In the news report below about a Pfizer manager's High Court action, turn the paragraph beginning "He was later asked about those matters" into a short list of the events it describes, in order.

READING PASSAGE:
*** Begin section ***

A long-serving manager with the Irish operation of the pharmaceutical giant Pfizer has claimed before the High Court the company has singled him out for dismissal on grounds of abuse of corporate entertainment after he informed the company of serious matters concerning money allegedly being diverted from it.
Kevin O'Doherty (54), Rochestown Road, Cork, said the background to the action against him by Pfizer arose from a Pfizer investigation spearheaded from the company's US operation.
The investigation was into some $2 million being unaccounted for arising from construction of a $95 million building for Pfizer at Ringaskiddy and other matters, including the €15,000 costs of landscaping a senior Pfizer executive's home which, he had been told, were billed to Pfizer for payment.
Mr O'Doherty said he had told senior personnel within the company of rumours that Pfizer, in the course of construction of the Ringaskiddy spray-dryer dispersion building, may have been charged for the costs of building a particular house in east Cork.
He had also reported allegations made to him that the €15,000 costs of landscaping a senior Pfizer executive's home were charged to the company.
He was later asked about those matters by an investigation team from Pfizer's US operation in the course of which he was also asked had he availed of corporate hospitality. Later he was asked by Pfizer to make arrangements for the company to download everything from his computer's hard disk. He was later notified he was being dismissed.
Mr O'Doherty was given notification of dismissal on November 27th last but has not yet been dismissed. Yesterday he secured an interim High Court order from Mr Justice Éamon de Valera restraining his dismissal as purchasing manager with the group.
The order, returnable to Monday next, was granted against Pfizer Manufacturing LLC, Pfizer Production LLC and Pfizer Overseas Pharmaceuticals, all trading as Pfizer Ireland Pharmaceuticals.

*** End section ***

PROVIDED MATERIAL:
*** Begin section ***

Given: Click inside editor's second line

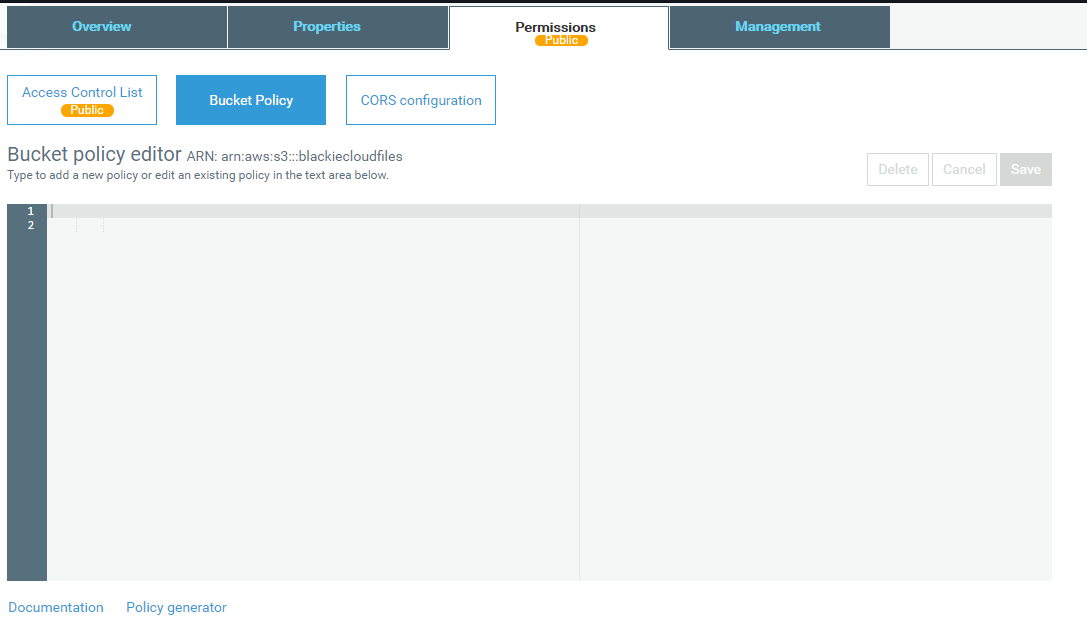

*** End section ***

OUTPUT BELOW:
- An investigation team from Pfizer's US operation questioned him about those matters.
- During that questioning, he was also asked whether he had availed of corporate hospitality.
- Pfizer later asked him to arrange for the company to download everything from his computer's hard disk.
- He was later notified that he was being dismissed.